• **WHAT TO PRODUCE**
Locate every line in the listing that contains the word "coordinates" and copy each of those lines.

• **DATA FOR THIS TASK**

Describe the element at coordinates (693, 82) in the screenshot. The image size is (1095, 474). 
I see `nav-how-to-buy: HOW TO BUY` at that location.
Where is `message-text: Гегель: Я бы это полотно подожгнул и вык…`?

...

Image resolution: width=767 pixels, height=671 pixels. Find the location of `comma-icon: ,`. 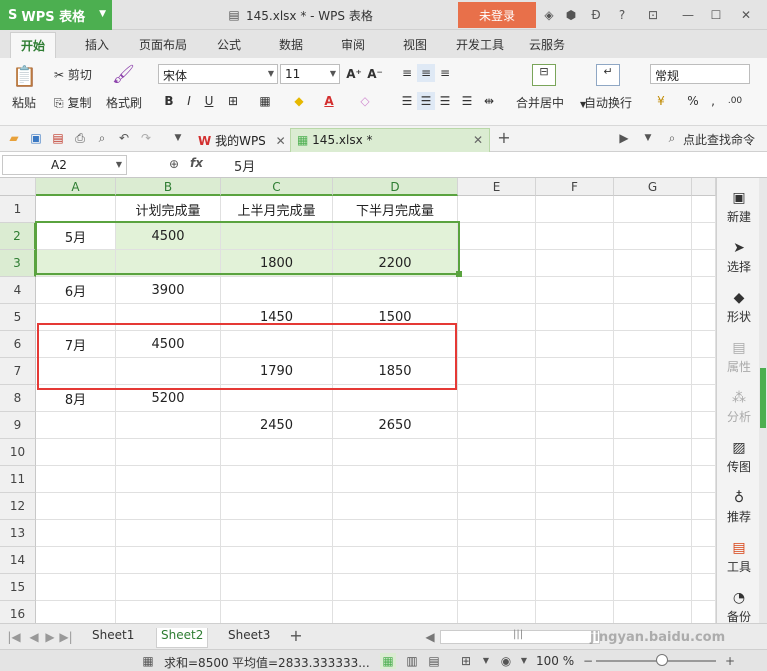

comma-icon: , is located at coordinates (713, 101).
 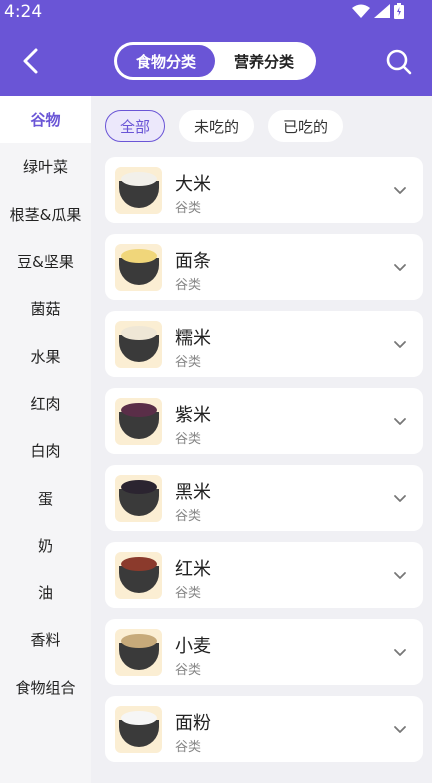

• **FINISHED EXERCISE**
Describe the element at coordinates (693, 82) in the screenshot. The image size is (1095, 474). 
comma-icon: , is located at coordinates (713, 101).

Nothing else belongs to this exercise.